Andri Christian Jakarta Barat
—Majalah Tempo menulis berita tersebut berdasarkan fakta-fakta di persidangan, tanpa bermaksud memberikan vonis lebih awal. Tapi, kalau berita tersebut dipersepsikan berbeda, kami mohon maaf.
Redaksi
Simpati dan Terima Kasih kepada PPTI
Tertarik pada tulisan Tempo 15 Oktober 2006 dengan judul ”Three in One untuk TB”, atas nama penderita TB (tuberkulosis) dan pribadi, saya ucapkan terima kasih kepada semua pengurus Perkumpulan Pemberantasan Tuberkulosis Indonesia (PPTI) atas usahanya yang simpatik dalam rangka kemanusiaan dan menyehatkan bangsa.
Saya, yang pernah duduk dalam sebuah yayasan yang membantu pengobatan orang tak mampu, tahu benar bahwa penderita TB memerlukan pengobatan rutin. Kalau tidak, sakitnya tidak tersembuhkan dan berakhir dengan kematian.

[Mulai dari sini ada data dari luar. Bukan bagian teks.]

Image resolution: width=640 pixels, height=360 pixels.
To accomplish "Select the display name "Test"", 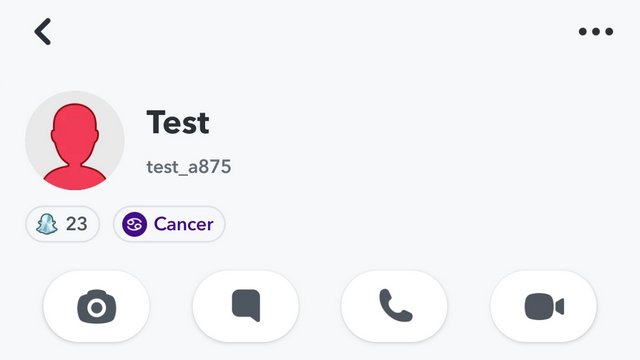I will 178,122.
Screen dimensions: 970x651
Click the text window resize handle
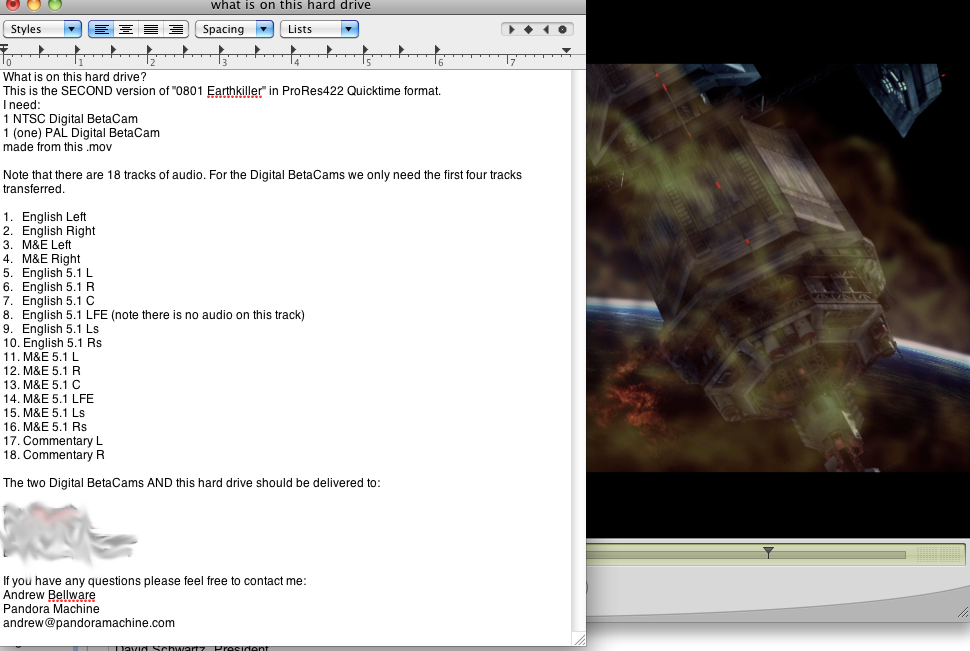578,639
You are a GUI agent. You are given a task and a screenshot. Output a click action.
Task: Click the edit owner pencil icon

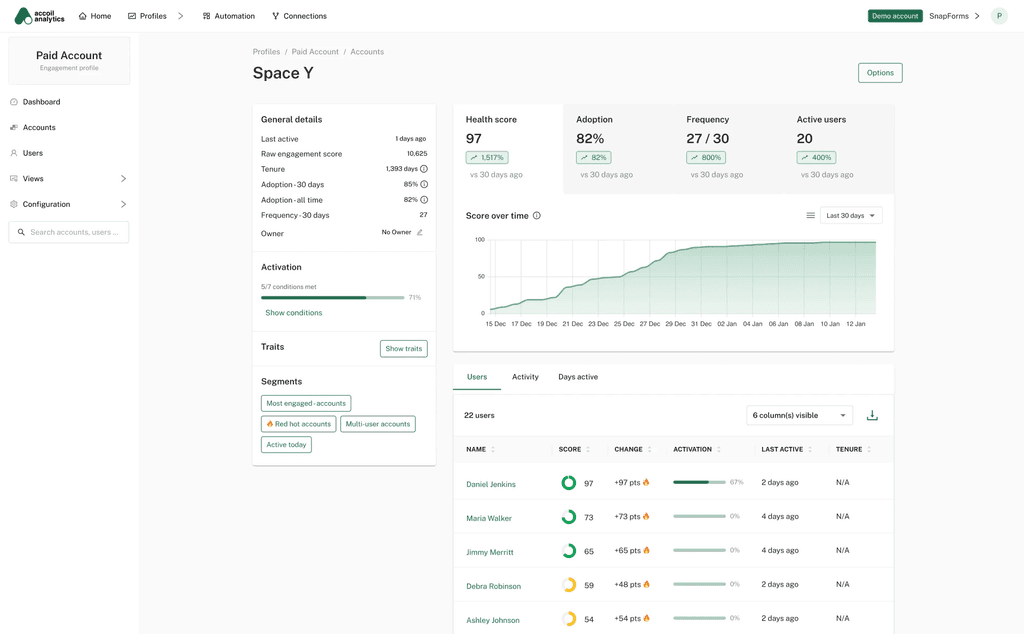pos(420,232)
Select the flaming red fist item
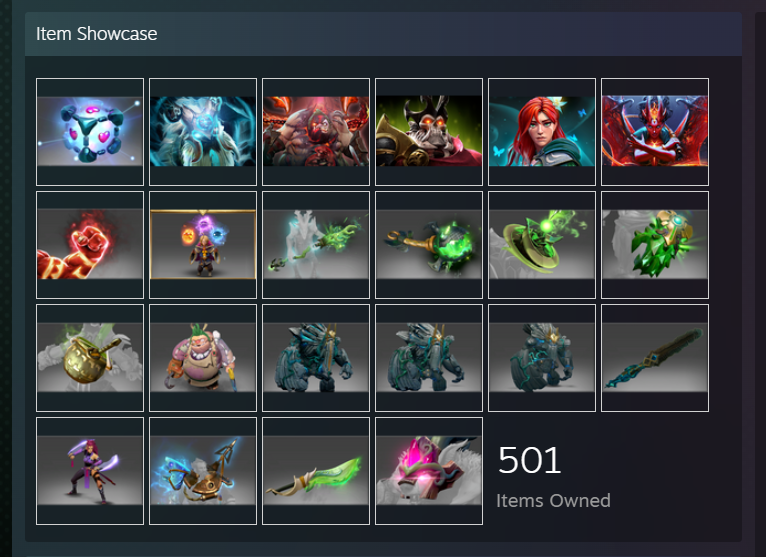 [x=90, y=245]
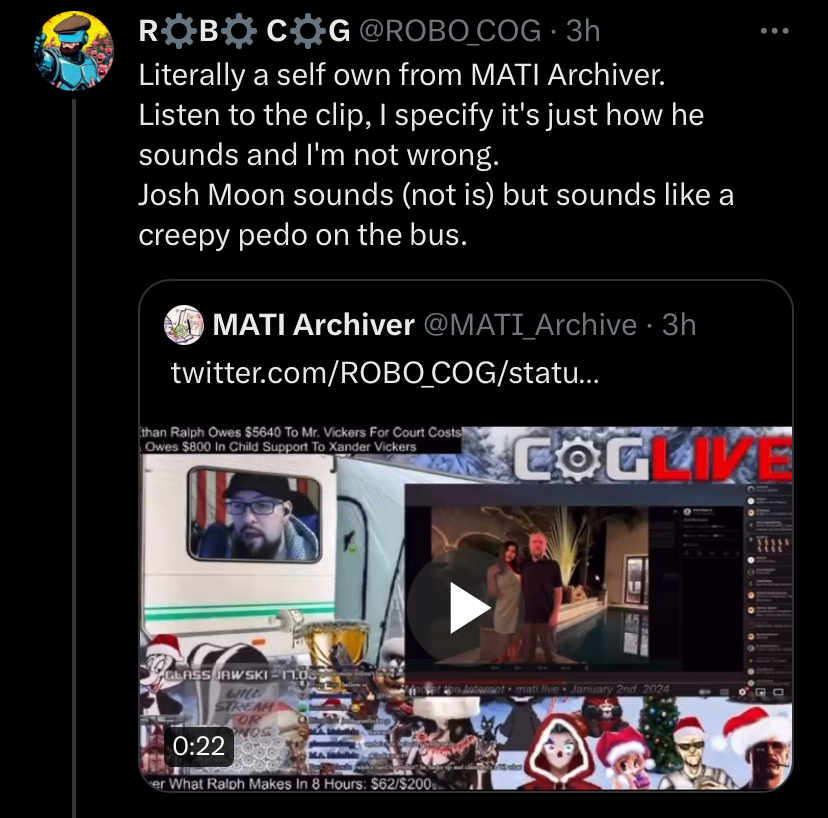
Task: Click the webcam feed in RV window
Action: [x=254, y=515]
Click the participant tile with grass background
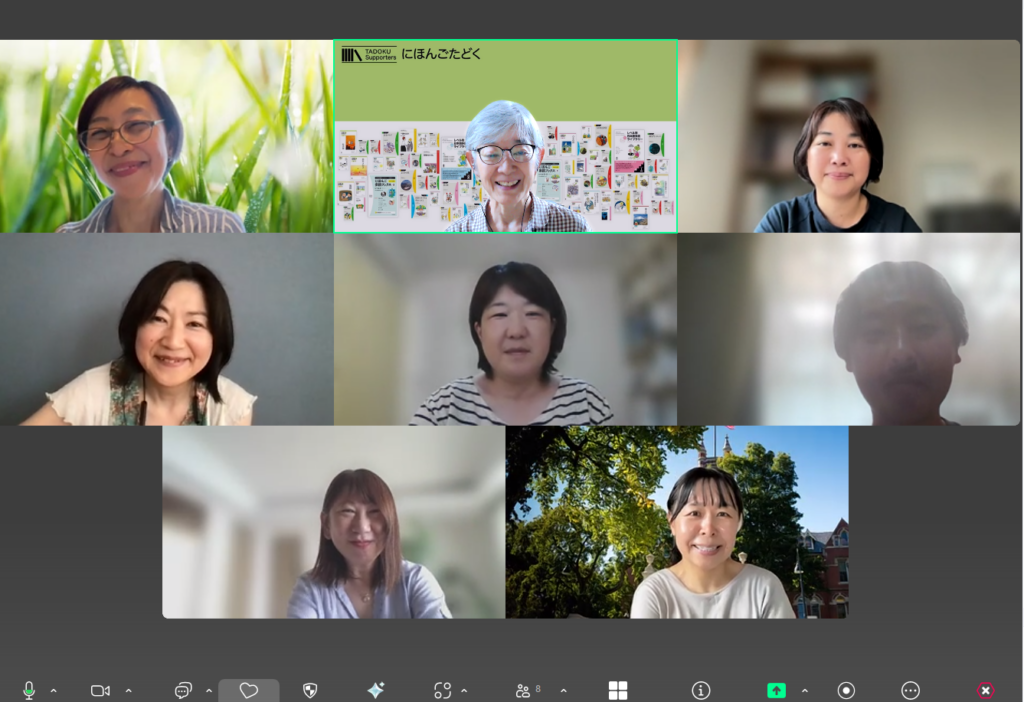 coord(166,136)
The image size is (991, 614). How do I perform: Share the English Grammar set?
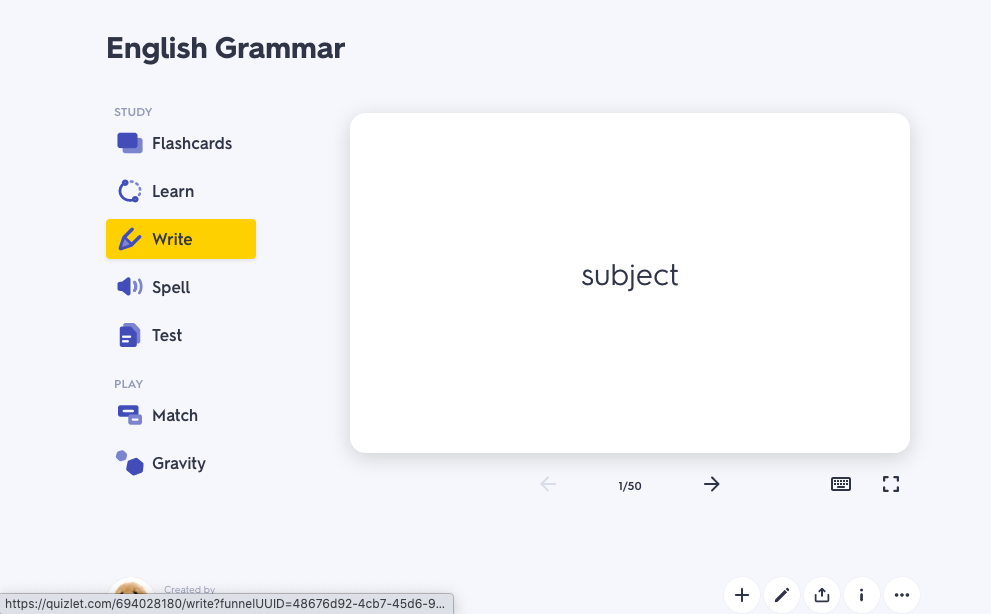point(822,595)
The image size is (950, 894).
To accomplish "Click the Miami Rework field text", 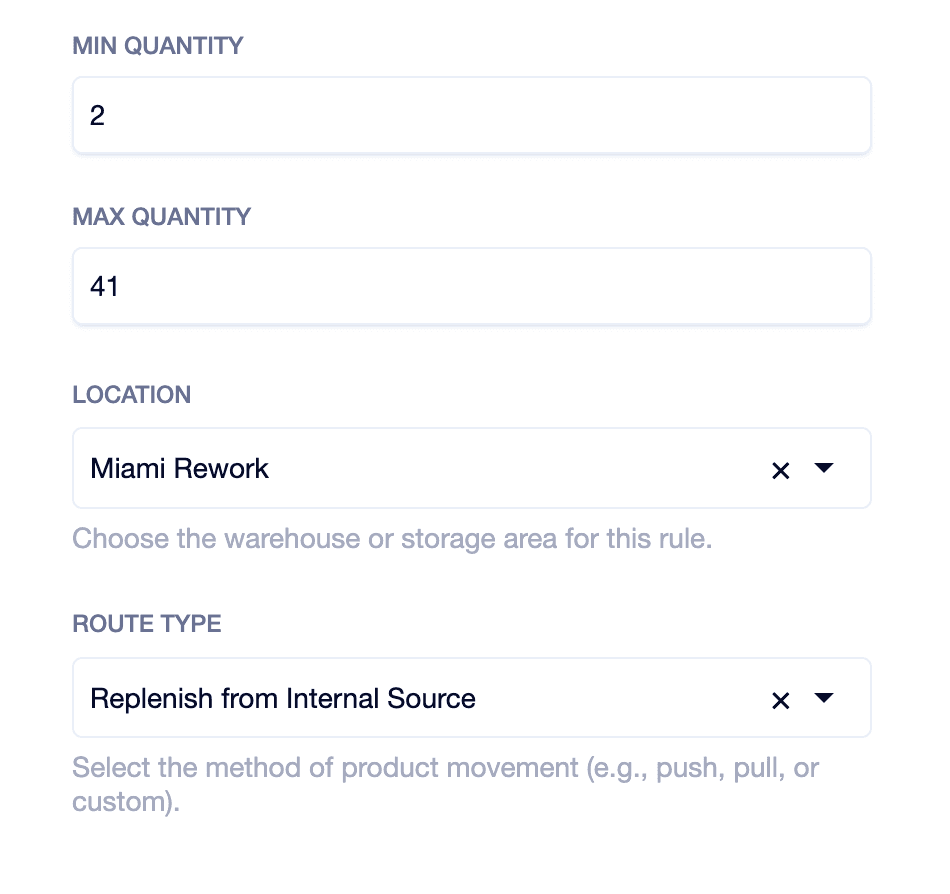I will (x=179, y=468).
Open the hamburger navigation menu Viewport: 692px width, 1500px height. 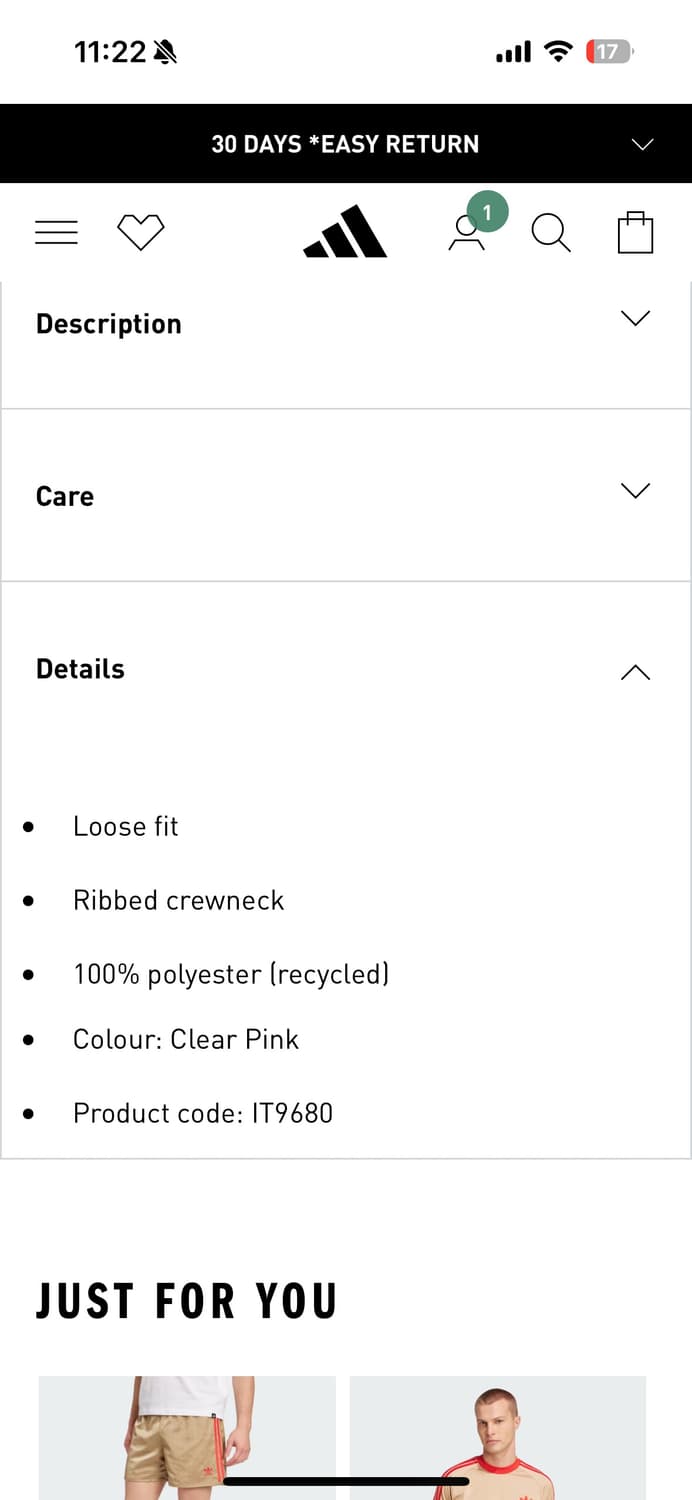click(56, 232)
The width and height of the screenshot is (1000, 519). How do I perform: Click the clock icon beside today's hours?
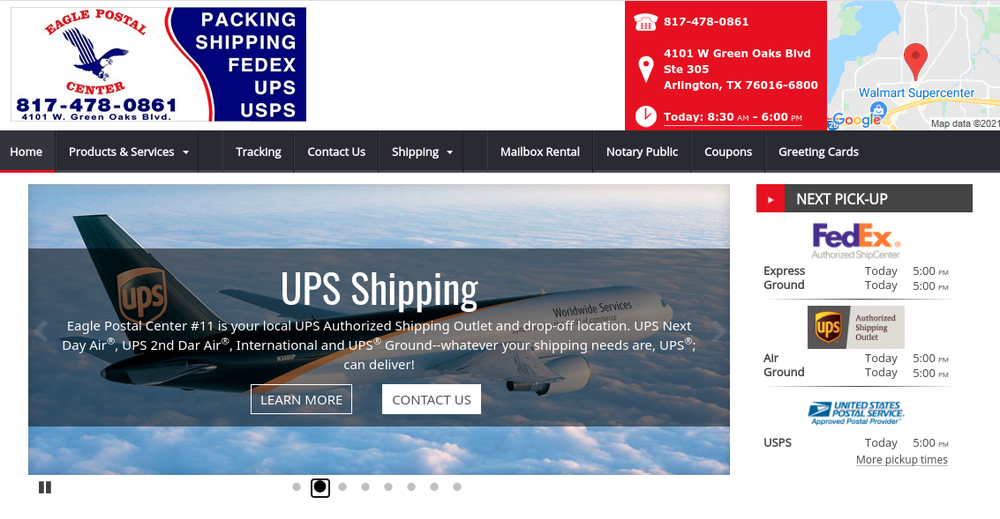pyautogui.click(x=646, y=117)
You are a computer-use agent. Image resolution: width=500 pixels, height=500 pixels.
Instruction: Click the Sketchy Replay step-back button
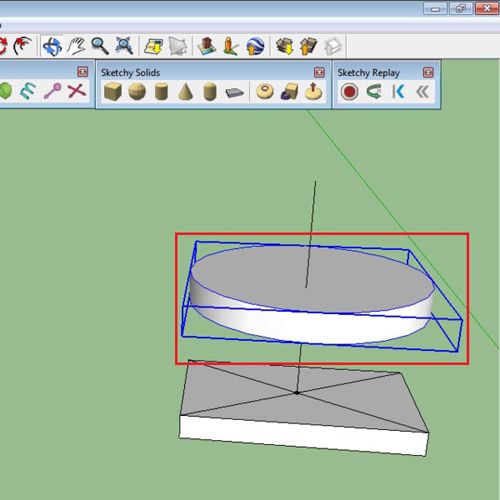tap(398, 92)
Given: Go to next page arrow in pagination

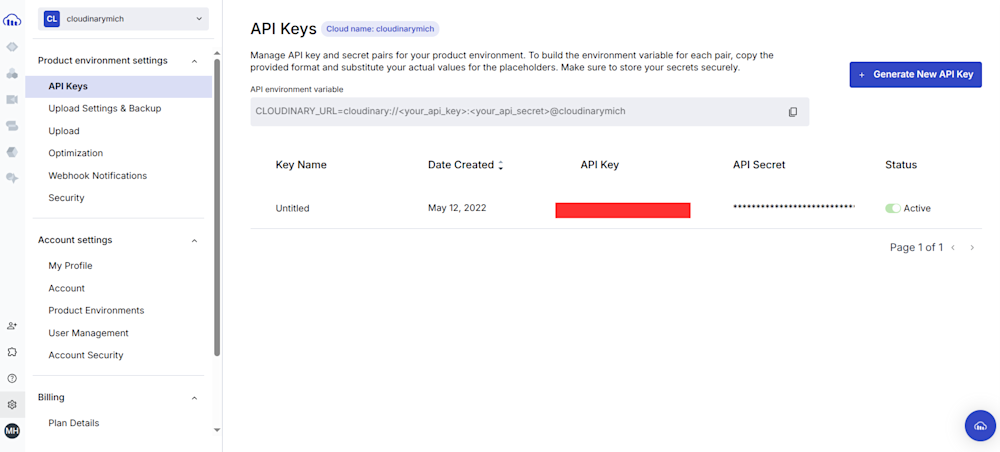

Untuk mendapatkan pengobatan rutin ini, kalau penderita seorang pedagang kecil akan habis modalnya. Kalau dia pegawai atau buruh lepas, akan habis perabot rumah tangganya karena biaya untuk pengobatan.
Karena dua pilihan ini, sebagian besar berobat dengan satu dua kali kunjungan saja dengan akibat tidak sembuh dan kemungkinan akan menulari keluarganya.
Kini PPTI sudah ada di 17 provinsi di Indonesia. Tetapi saya belum mendengar keberadaannya di kota ataupun kabupaten Bogor. Kalau sudah ada, saya ingin tahu alamatnya. Kalau belum, segeralah dibentuk. Saya bersedia membantu demi terwujudnya bantuan sosial yang dibutuhkan oleh penderita TB yang jumlahnya tidak sedikit yang mungkin sampai saat ini belum terjangkau oleh pengobatan gratis ala PPTI.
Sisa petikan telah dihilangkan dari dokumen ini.